*WORK TO COMPLETE*: Nothing but the lines below, from the first through the line containing "This screenshot has width=588, height=1045.", should be set down, each one exactly and without pictures.

(Dataset entries)
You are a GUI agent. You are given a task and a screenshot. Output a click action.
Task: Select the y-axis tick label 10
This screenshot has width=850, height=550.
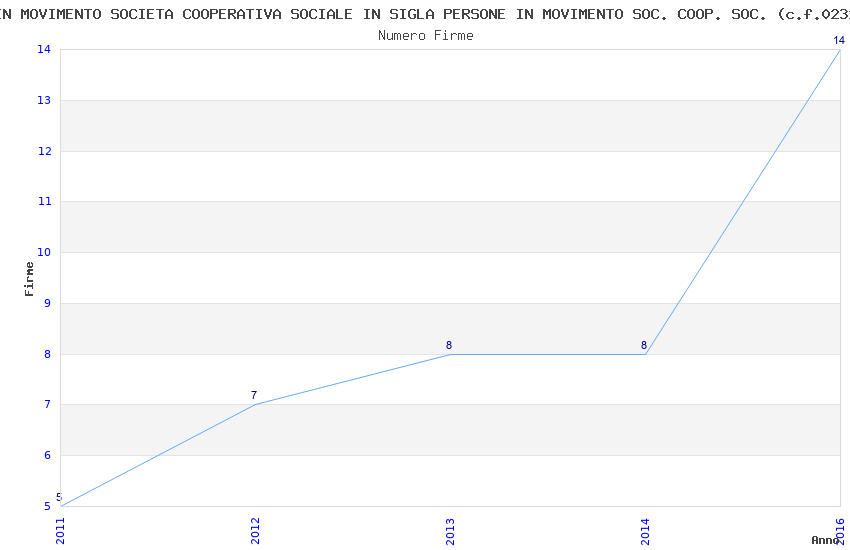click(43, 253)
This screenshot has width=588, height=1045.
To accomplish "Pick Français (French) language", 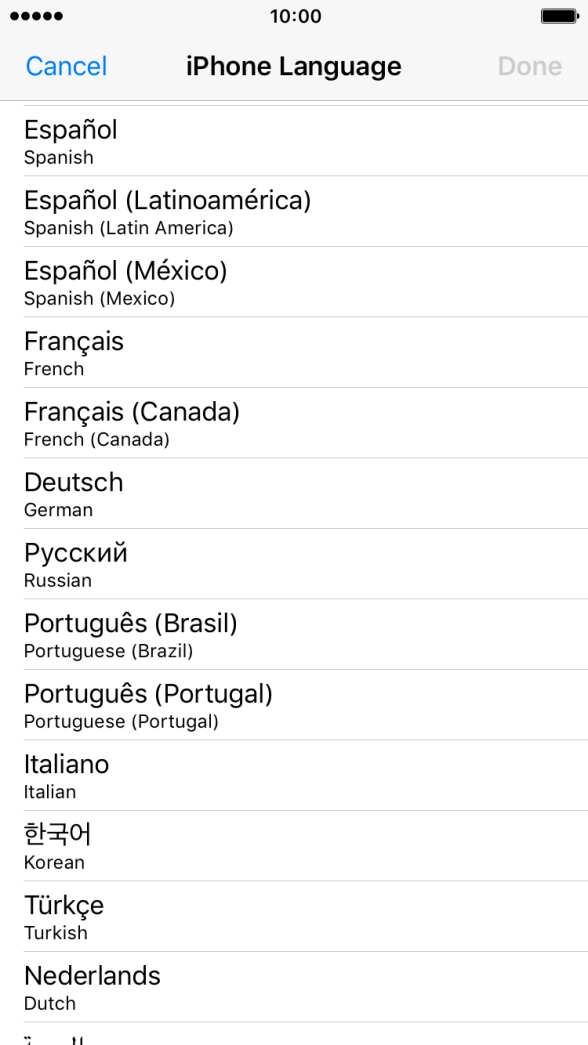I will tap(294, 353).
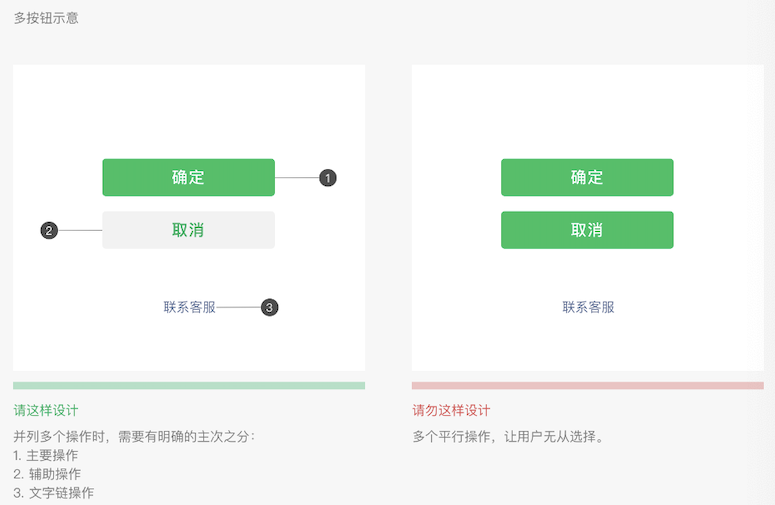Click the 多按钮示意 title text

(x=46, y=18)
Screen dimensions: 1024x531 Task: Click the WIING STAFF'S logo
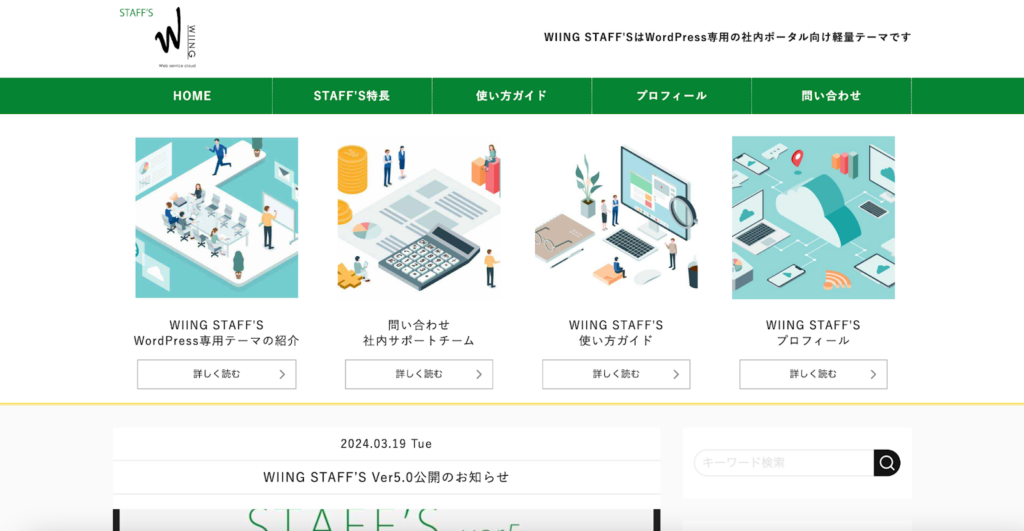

*TASK RESPONSE*:
You are a GUI agent. You are given a task and a screenshot. Output a click action.
Task: Select the y-axis tick label 10
This screenshot has width=850, height=550.
click(43, 253)
This screenshot has width=588, height=1045.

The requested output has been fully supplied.